Tucson Museum of Art and Historic Block
$75,000
Tucson, AZ
To support More Than: Expanding Artists Identities from the American West at the Tucson Museum of Art and Historic Block. The multidisciplinary, identity-based, and collaborative exhibition of more than forty works seeks to expand the definition of the genre and examine narratives that are often overlooked or made invisible. A publication accompanies the exhibition.
University of Nevada, Reno Foundation
$75,000
Reno, NV
To support the Lilley Co-Lab, an interactive planning project to inform the Lilley Museum of Art’s new permanent collection display. The project engages the community in activities to help determine the concept, object selection, and narrative structure of the exhibition.
University of New Mexico Foundation
$75,000
Albuquerque, NM
To support the University of New Mexico Art Museum’s new iteration of HINDSIGHT/INSIGHT: Reflecting on the Collection, which examines traditional genres of art, including portraiture, landscape, and abstraction, in conjunction with various topics and themes demonstrating the validity of a plurality of narratives drawn from the same works of art. A publication accompanies the exhibition.
University of Wyoming Art Museum
$43,000
Laramie, WY
To support the University of Wyoming Art Museum’s fiftieth-anniversary exhibition, which explores the museum’s place in the American West. Selections from the museum’s collection of Western art are presented in ways that enhance representation of Indigenous and women artists and highlight notable omissions and nuances in the interpretation of works from the region. A publication accompanies the exhibition.
Weisman Art Museum of the University of Minnesota
$75,000
Minneapolis, MN
To support planning for a reinstallation of the Weisman Art Museum’s collection of American art. The project lays the groundwork for a presentation and related publication foregrounding an expanded view of the collection and definition of American art.
Westmoreland Museum of American Art
$75,000
Greensburg, PA
To support planning for the reinterpretation and reinstallation of the Westmoreland Museum of American Art’s permanent collection galleries. The project centers the theme of labor as a lens to interrogate the collection in order to make connections to the museum’s regional history and communities.

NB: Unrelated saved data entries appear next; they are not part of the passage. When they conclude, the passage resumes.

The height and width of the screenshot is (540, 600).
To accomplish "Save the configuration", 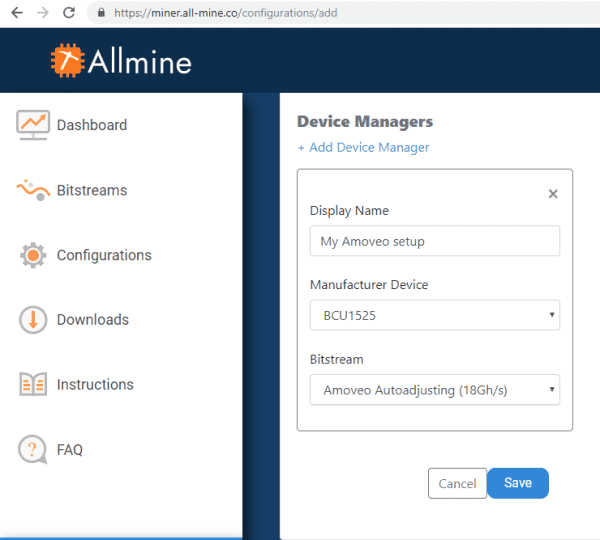I will (518, 483).
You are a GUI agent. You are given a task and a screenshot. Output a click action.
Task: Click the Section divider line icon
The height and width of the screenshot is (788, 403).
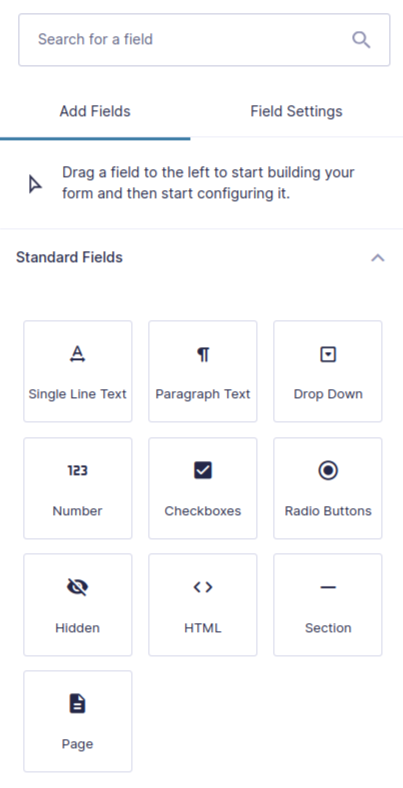coord(328,586)
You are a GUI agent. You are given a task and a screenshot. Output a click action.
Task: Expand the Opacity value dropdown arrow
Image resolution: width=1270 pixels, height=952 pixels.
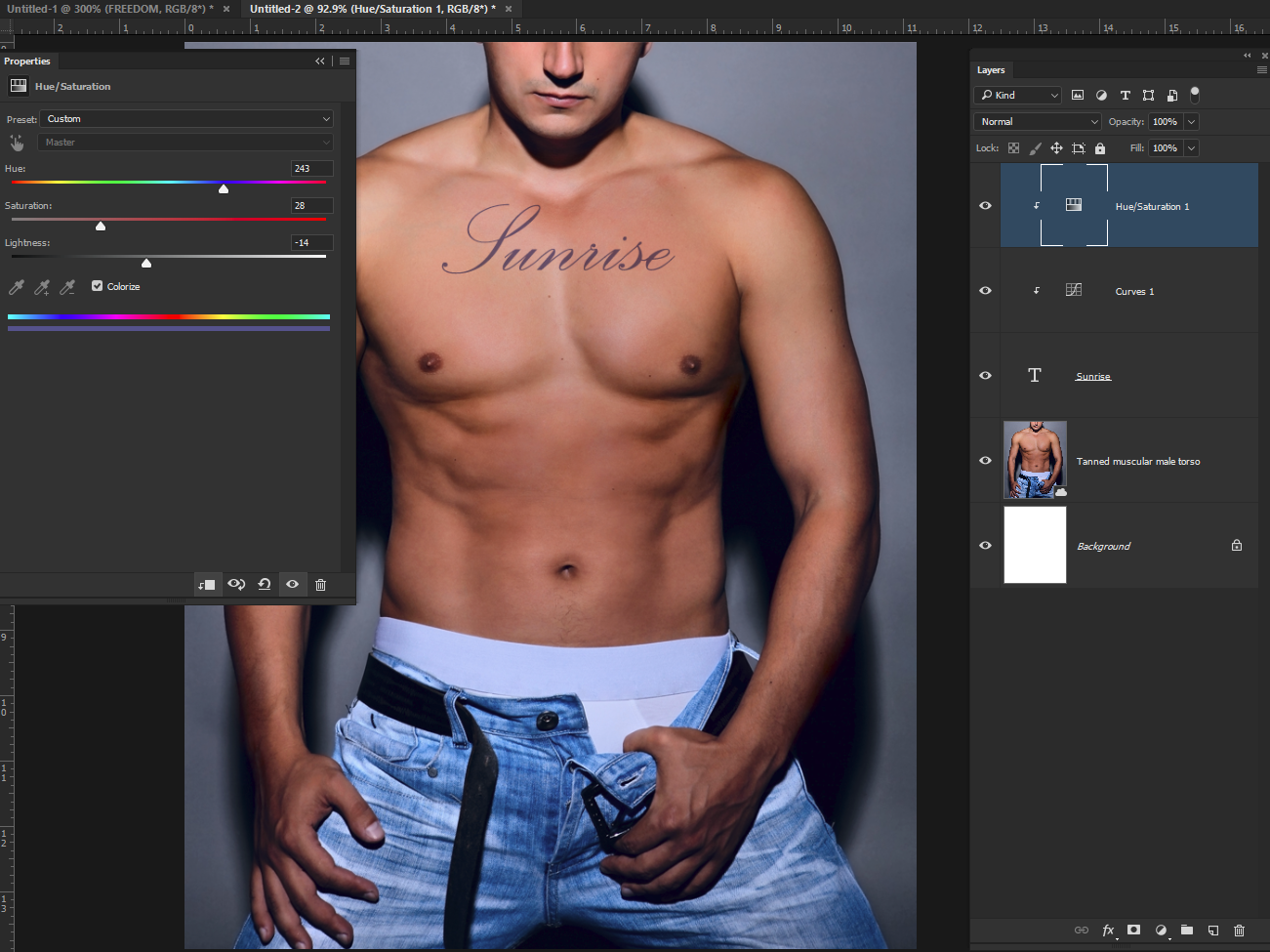coord(1191,122)
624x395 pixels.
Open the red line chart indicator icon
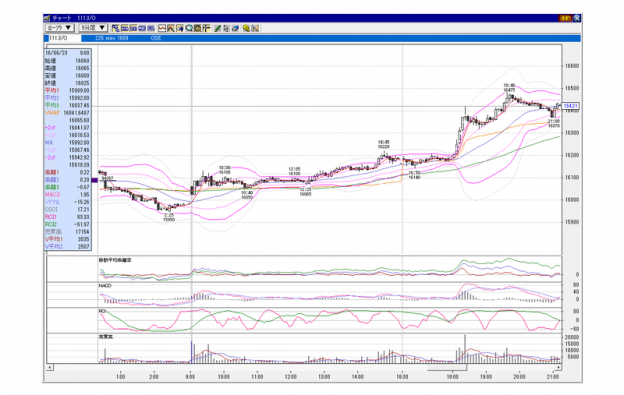162,28
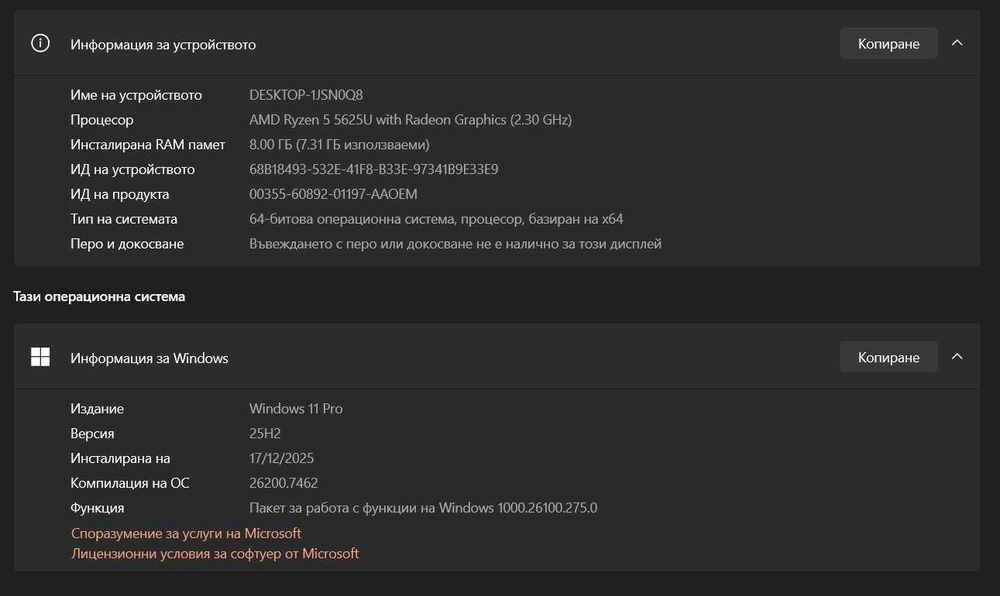Viewport: 1000px width, 596px height.
Task: Select the 8.00 ГБ installed RAM value
Action: [x=339, y=144]
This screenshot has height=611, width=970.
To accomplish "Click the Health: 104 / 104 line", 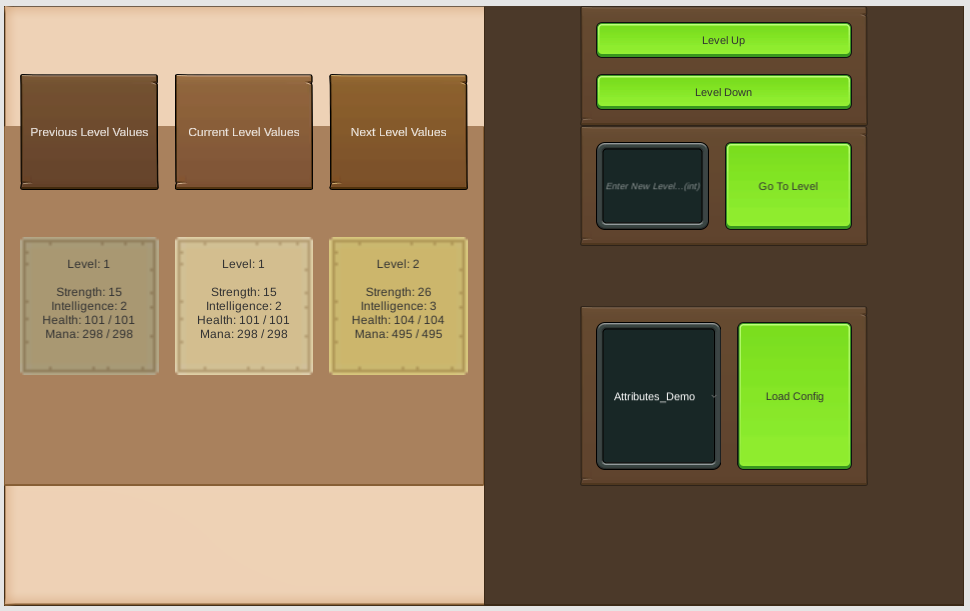I will click(x=398, y=320).
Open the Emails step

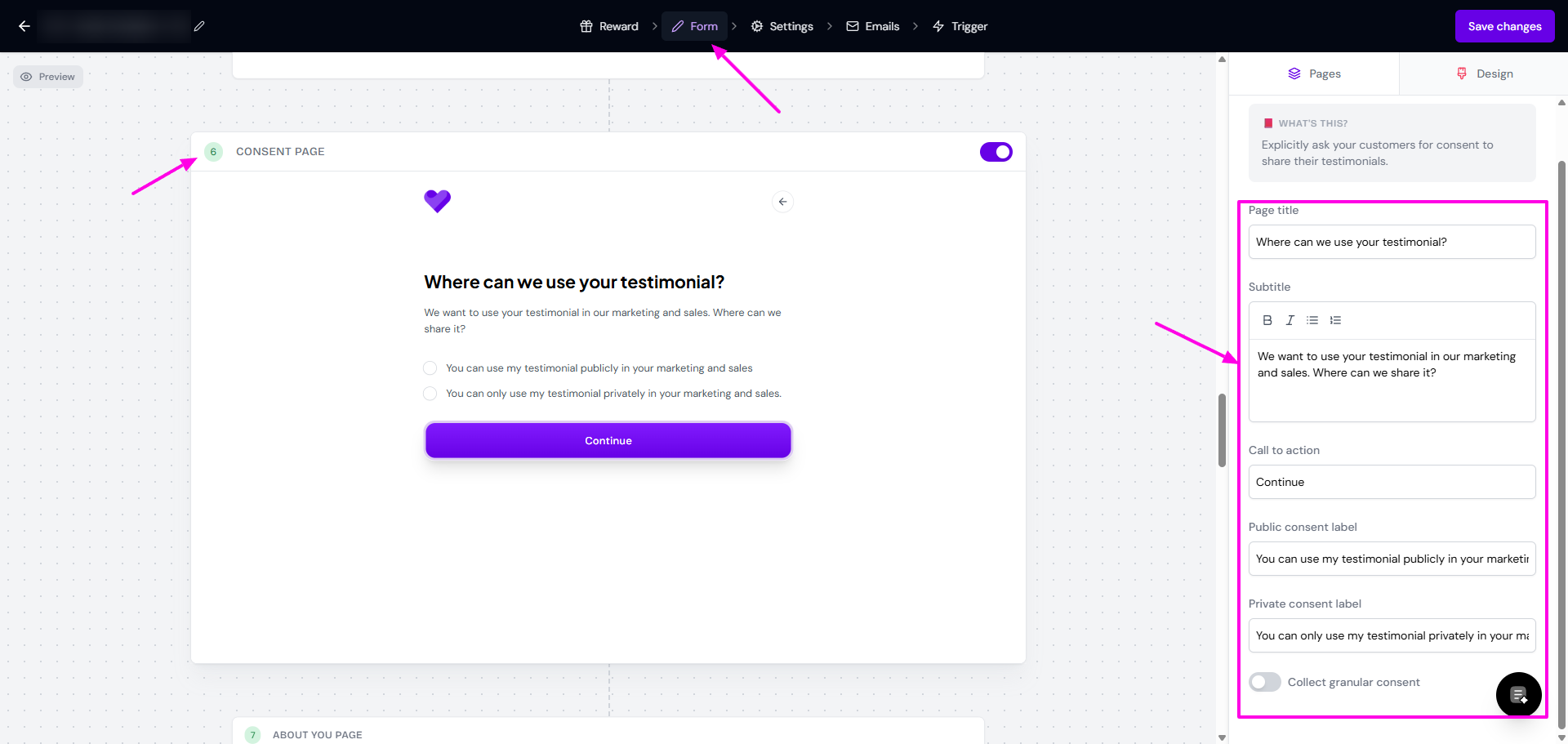click(872, 26)
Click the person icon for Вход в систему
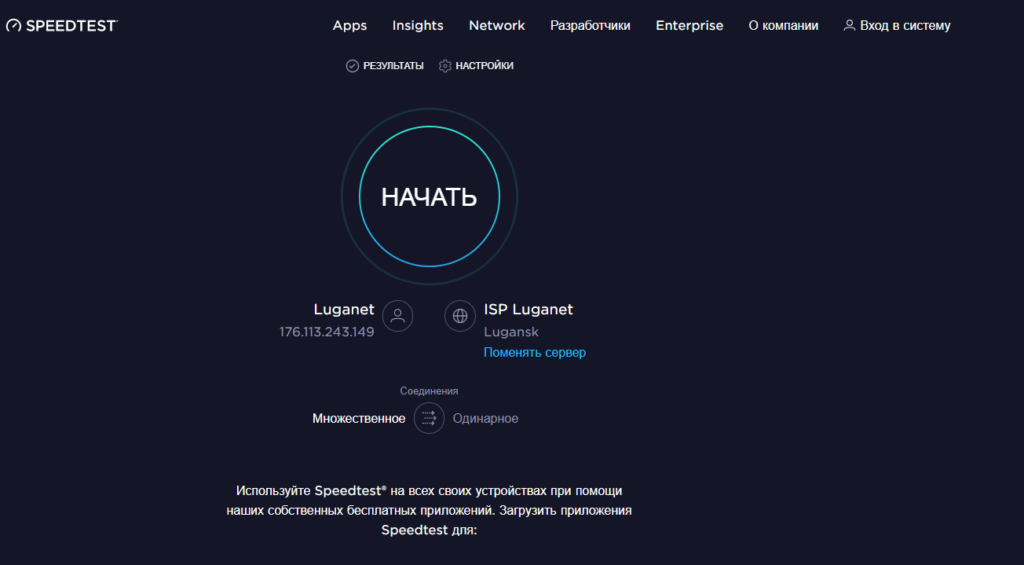 [x=849, y=26]
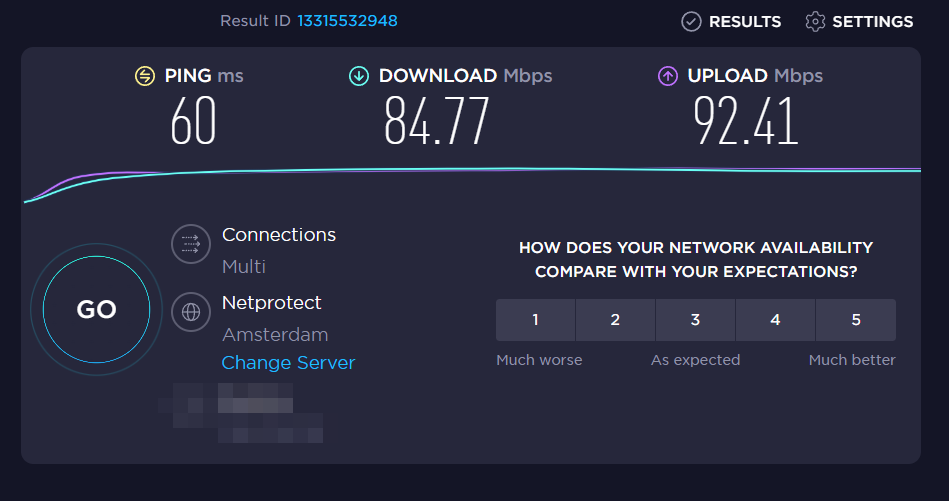Click the Settings gear icon
Image resolution: width=949 pixels, height=501 pixels.
(816, 21)
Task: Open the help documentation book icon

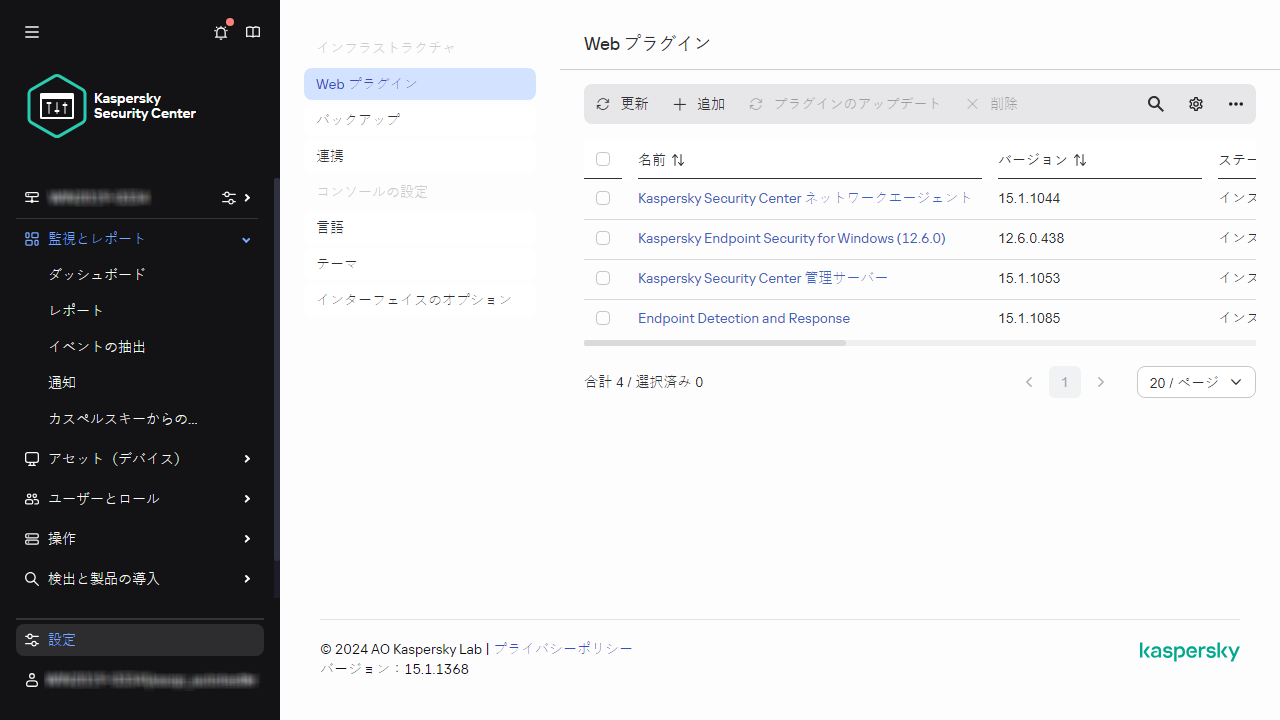Action: pyautogui.click(x=252, y=32)
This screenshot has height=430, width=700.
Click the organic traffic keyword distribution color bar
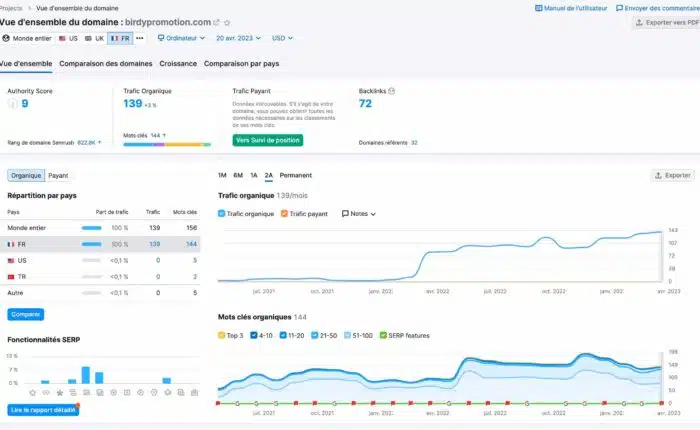[167, 144]
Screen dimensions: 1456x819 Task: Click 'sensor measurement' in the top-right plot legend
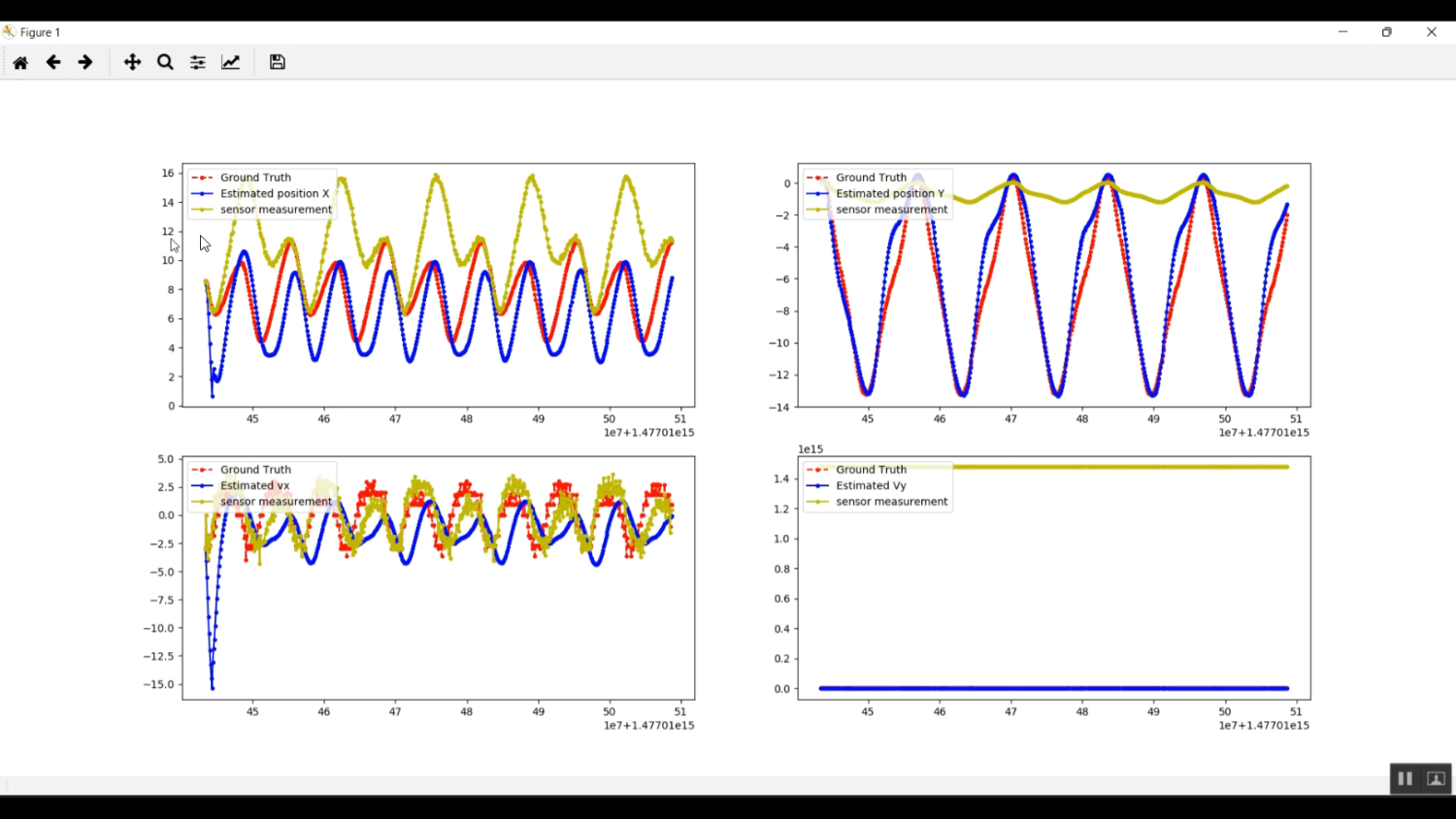891,210
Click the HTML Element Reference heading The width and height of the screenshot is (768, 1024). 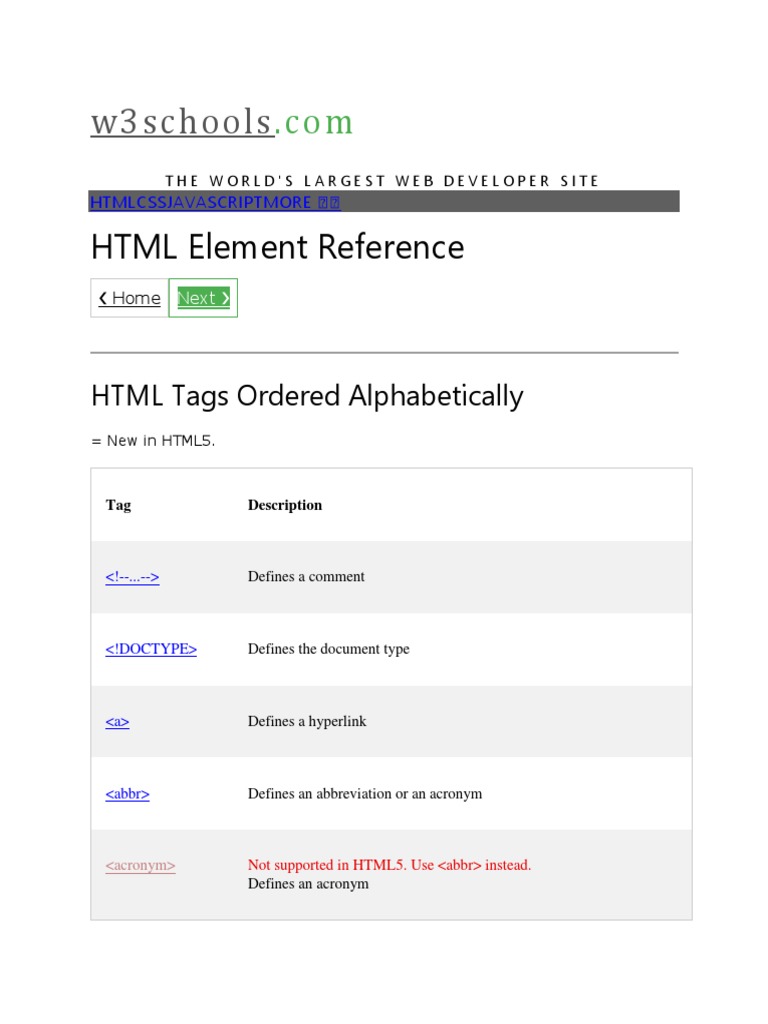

Whitney Museum of American Art
$75,000
New York, NY
To support A Very Long Line: Migration, Displacement, and the Struggle for Land and Refuge (working title), comprising approximately two hundred artworks, including paintings, sculptures, works on paper, installations, and time-based media from the Whitney’s collection. Taking its title from a 2016 video work by the artist collective Postcommodity, the exhibition examines the definition of American art as it has evolved throughout the twentieth and twenty-first centuries.